Explorar o material =>
**a.** Copie, sem qualquer alteração, o trecho do texto sobre a pobreza que vai de "Apesar do sentimento" até "dez países inquiridos.".
**b.** Traduza para inglês a seguinte frase do texto sobre a pobreza: "Apenas na Moldávia (46%) e na Grécia (49%) os números são superiores."
**c.** Dê seguimento ao texto sobre a pobreza, escrevendo a parte que se segue à sua última frase.

Texto =>
::::::::::
Pela primeira vez, Portugal foi incluído no Barómetro Europeu sobre a Pobreza e Precariedade, um inquérito encomendado pela ONG francesa Secours Solidaire à Ipsos, com cerca de mil inquiridos em 10 países. E as respostas no nosso país acompanham o sentimento geral dos restantes europeus: o aumento dos preços levou a uma quebra do poder de compra nos últimos três anos para 55% dos portugueses e 35% consideram estar em situação económica precária, sem recursos para fazer face a uma despesa imprevista. Apenas na Moldávia (46%) e na Grécia (49%) os números são superiores. E quando inquiridos se os rendimentos da atividade profissional conseguem cobrir as despesas mensais, apenas metade dos portugueses respondem afirmativamente, tal como na Sérvia. Aqui, apenas a Moldávia tem menos respostas positivas (42%).
Apesar do sentimento dos portugueses quanto à sua vida precária não se distinguir muito de outros países na mesma situação, o mesmo não acontece com a perceção do que se passa à sua volta. Quando questionados sobre a visibilidade das pessoas em situação de precariedade no seu bairro, local de trabalho ou família e amigos próximos, os portugueses são os que menos dizem encontrar pessoas nessa situação no conjunto dos dez países inquiridos.
::::::::::
Itens apresentados =>
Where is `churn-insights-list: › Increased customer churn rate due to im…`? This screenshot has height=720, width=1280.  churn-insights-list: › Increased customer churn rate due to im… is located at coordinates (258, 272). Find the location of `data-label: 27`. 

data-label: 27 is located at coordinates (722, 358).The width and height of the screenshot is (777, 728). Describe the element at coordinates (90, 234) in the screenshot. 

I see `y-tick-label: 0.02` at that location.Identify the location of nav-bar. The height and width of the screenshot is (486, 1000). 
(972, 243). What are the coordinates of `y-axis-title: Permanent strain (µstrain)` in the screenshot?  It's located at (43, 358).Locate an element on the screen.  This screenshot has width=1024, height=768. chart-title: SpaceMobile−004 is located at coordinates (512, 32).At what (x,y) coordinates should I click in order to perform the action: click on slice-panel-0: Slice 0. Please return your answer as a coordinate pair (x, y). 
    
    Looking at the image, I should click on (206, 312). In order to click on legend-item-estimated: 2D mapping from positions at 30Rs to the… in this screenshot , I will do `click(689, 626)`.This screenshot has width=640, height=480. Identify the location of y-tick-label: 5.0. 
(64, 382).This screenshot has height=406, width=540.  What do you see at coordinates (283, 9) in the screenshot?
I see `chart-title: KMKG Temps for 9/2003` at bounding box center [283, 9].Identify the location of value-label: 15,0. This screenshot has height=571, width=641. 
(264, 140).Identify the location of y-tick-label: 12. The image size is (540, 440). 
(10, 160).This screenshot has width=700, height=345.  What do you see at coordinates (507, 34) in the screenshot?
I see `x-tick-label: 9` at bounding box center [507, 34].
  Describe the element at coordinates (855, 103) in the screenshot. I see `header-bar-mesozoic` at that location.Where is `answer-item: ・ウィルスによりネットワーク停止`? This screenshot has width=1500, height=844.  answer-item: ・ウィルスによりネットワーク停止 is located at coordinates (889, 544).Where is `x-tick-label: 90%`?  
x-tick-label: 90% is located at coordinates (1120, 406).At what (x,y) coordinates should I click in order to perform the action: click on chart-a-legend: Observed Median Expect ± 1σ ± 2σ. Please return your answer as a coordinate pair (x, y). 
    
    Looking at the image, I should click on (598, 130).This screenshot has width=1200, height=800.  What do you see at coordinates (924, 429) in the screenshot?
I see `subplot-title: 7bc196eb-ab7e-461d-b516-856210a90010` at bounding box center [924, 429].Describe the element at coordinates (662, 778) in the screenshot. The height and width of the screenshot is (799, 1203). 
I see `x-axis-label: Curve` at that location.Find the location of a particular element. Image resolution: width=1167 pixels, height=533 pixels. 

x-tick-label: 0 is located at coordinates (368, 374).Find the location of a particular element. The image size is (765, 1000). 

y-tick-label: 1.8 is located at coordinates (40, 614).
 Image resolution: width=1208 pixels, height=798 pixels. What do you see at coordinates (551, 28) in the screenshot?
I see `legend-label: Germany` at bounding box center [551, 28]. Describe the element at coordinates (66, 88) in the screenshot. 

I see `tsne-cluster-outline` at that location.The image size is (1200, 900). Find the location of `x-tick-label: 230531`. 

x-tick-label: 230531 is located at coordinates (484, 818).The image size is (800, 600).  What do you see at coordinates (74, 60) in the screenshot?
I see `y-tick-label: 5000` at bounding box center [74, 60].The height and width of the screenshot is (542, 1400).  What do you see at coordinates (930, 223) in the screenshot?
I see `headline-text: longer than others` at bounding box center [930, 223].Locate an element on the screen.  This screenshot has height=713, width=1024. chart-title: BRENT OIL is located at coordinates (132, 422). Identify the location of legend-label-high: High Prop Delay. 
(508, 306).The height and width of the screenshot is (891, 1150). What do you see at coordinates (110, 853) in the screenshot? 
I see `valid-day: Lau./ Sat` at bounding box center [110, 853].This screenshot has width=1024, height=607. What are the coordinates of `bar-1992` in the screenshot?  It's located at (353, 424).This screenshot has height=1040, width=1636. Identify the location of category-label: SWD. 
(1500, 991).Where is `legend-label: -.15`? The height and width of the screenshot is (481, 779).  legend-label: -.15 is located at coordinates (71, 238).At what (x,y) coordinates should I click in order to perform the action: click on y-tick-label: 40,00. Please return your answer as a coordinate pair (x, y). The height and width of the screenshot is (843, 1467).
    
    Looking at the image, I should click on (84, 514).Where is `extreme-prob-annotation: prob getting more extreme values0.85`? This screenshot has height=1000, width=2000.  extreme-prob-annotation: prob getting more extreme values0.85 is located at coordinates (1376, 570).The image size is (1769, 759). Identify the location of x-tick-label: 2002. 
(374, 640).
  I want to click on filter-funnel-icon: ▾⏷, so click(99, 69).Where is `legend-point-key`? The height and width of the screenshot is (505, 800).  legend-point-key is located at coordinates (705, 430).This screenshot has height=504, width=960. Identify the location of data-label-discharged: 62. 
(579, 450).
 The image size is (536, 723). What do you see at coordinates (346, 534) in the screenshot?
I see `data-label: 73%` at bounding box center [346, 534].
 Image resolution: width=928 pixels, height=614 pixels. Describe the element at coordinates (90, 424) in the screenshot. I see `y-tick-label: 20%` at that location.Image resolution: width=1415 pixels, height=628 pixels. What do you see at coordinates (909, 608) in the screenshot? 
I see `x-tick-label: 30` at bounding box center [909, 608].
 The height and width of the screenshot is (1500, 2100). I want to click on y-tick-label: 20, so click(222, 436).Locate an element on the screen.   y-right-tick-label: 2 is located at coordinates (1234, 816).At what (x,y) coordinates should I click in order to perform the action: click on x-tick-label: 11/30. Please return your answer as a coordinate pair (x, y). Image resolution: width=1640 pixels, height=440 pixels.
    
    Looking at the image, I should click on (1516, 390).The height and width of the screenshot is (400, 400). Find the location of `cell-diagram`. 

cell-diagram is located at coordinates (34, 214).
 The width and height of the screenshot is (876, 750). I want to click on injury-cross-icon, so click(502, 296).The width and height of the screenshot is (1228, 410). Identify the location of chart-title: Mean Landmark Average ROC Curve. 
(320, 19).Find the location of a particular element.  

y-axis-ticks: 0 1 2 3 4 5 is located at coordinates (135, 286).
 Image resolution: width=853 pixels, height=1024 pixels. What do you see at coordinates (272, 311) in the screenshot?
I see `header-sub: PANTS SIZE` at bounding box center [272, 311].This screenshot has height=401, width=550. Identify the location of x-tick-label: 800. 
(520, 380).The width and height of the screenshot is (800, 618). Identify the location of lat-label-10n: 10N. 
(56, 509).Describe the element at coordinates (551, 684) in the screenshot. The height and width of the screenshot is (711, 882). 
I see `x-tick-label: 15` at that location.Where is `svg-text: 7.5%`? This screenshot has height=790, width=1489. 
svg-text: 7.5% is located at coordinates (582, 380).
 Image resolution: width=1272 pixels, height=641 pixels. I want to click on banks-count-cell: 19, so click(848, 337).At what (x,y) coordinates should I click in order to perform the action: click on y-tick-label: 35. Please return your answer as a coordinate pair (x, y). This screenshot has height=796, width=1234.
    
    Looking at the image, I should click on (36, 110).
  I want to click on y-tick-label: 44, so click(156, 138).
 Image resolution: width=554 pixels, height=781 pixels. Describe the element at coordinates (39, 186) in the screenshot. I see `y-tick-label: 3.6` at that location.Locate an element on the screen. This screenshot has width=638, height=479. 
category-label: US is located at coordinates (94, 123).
::::::::::
Respostas aos exercícios =>
**a.**
Apesar do sentimento dos portugueses quanto à sua vida precária não se distinguir muito de outros países na mesma situação, o mesmo não acontece com a perceção do que se passa à sua volta. Quando questionados sobre a visibilidade das pessoas em situação de precariedade no seu bairro, local de trabalho ou família e amigos próximos, os portugueses são os que menos dizem encontrar pessoas nessa situação no conjunto dos dez países inquiridos.

**b.** Only in Moldova (46%) and Greece (49%) are the figures higher.

**c.**
A par dos inquiridos franceses, com 20% de respostas afirmativas, os portugueses são os que mais admitem já terem recorrido a associações solidárias para obter apoio na alimentação ou vestuário. E 7% dos inquiridos fizeram-no nos últimos seis meses, um número igual ao da Grécia e apenas ultrapassado pelo Reino Unido (9%). E quando perguntados se estarão dispostos a intervir pessoalmente para ajudar as pessoas em situação de pobreza, é em Portugal - a par da Grécia e Sérvia - que se encontram mais respostas positivas (84%).